• Last modified 3342 days ago (Feb. 25, 2010)


Future of St. Luke Hospital Auxiliary Shoppe is uncertain

Staff writer

Every week on Friday afternoon and Saturday morning, the 400 block of Marion’s Main Street and surrounding streets are lined with vehicles as people flock to the St. Luke Hospital Auxiliary Shoppe to browse the thousands of items available for sale.

Now in its fifth year, the future of the nonprofit business is uncertain. The building currently housing the store is in foreclosure and will be auctioned at 2 p.m. March 11 in a sheriff’s sale at the courthouse.

Since the store opened in December 2005, it has netted $140,830 for the auxiliary. Much of the money has been used to purchase equipment for St. Luke Hospital and St. Luke Living Center. In January, the auxiliary presented $60,000 to St. Luke Hospital Foundation for the hospital’s renovation and expansion project.

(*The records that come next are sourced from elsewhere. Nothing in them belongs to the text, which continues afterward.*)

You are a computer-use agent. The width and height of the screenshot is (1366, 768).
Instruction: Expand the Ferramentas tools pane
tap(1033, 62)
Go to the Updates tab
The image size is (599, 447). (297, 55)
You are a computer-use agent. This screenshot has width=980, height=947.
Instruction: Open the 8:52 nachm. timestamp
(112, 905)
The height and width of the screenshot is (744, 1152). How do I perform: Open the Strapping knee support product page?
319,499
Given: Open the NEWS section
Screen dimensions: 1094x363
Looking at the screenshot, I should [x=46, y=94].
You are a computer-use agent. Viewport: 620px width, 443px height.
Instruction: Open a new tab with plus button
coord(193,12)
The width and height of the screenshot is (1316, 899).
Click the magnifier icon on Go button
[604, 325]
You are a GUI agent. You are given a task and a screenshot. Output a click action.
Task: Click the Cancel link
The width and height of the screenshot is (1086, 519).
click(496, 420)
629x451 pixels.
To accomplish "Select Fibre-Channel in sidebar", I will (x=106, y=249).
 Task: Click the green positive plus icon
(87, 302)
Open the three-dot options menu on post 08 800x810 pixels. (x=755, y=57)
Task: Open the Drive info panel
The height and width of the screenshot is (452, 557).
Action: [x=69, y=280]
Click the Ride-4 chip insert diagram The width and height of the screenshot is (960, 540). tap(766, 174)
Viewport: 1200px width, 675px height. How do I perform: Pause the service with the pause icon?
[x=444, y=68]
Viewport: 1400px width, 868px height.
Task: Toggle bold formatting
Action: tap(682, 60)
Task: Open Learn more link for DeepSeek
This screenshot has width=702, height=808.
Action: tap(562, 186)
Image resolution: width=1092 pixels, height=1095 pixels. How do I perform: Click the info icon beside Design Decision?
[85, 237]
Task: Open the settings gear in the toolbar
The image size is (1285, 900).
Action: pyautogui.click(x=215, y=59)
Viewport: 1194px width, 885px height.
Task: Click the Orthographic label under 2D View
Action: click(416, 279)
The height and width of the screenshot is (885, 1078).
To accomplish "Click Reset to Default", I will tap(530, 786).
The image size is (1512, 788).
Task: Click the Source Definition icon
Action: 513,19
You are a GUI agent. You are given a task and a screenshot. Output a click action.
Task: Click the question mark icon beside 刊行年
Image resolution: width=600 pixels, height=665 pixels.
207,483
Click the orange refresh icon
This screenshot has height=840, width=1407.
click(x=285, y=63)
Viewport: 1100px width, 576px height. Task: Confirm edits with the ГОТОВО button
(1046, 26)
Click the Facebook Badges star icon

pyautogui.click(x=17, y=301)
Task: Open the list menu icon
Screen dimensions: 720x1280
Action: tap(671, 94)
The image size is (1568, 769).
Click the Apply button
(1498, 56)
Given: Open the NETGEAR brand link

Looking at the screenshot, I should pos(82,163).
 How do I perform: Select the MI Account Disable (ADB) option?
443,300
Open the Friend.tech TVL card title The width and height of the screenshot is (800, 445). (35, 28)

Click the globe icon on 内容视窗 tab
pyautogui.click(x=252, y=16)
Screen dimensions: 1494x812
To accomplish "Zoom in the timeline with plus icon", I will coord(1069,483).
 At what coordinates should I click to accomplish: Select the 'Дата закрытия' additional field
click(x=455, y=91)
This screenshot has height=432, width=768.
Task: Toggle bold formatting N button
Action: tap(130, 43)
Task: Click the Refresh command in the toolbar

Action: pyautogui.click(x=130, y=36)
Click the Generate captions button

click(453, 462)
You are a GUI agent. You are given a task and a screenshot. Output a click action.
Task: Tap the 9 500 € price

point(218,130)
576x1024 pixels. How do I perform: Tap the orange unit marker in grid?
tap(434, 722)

Donated items come from near and far, according to Rosemary Garrard, store manager. Excess used shoes are given to the American Legion for redistribution to veterans. Excess clothing is exchanged at the rescue mission in Wichita for knickknacks, dishes, and other items to sell at the store.

Operated by volunteers who donate many hours of their time, the store has had a big impact on the Marion community. In addition to what it does for the hospital, it draws people to the downtown area and provides low-cost essentials for families.

Jo Ann Stuchlik of Pilsen said she and her seven children like to shop at the auxiliary store. There are many things to look at and many goods to buy at a cheap price.

Forrest and Bea Kelsey were operating cash registers Friday.

“There are several other stores like this in our area, but this one has the best camaraderie,” Forrest said. “They tell us we are the most popular place in town.”

“We don’t get paid, but they sure make good coffee,” Richard Hein, another volunteer, said.

“A lot of friendships were formed here,” Phyllis Kreutziger, a regular volunteer, said. “It’s fun. It’s not work. We have many repeat customers. They are good buyers and they give back. To give this up would leave a big hole in our community.”

Volunteers spend Monday and Tuesday going through items and preparing them for sale. This continues while the store is open on Friday afternoon and Saturday morning, so clothes racks and shelves are continually replenished.

“We feel if we lose that building, we don’t have a good alternative,” Auxiliary Treasurer Eileen Sieger said. “We’ve looked at options.”

“We are doing a lot of praying,” Garrard said.

Evelyn Bredemeier, and Joyce Richmond help her manage the store.

Chris Costello, president of Tampa State Bank, which owns the loan on the building, said the sheriff’s sale would allow the bank to take ownership of the building.

“We are taking it through foreclosure to get clear title, so we can do something with it,” he said.

When that is accomplished, he said, St. Luke Auxiliary or St. Luke Hospital Foundation would have the first opportunity to purchase the building.

“We are willing to do what we can to work with them,” Costello said.

The auxiliary ordered a building inspection in 2009. They were told it needed extensive work to bring it up to code, including new wiring and new floors, an expense that Garrard said would be prohibitive. She said the auxiliary is focusing on needs associated with the expansion of the hospital.

“We sure don’t want to lose the auxiliary shop,” Jeremy Armstrong, CEO of St. Luke Hospital, said, “but our hands are tied.”

He said the hospital board has no authority to purchase facilities that do not relate directly to health care.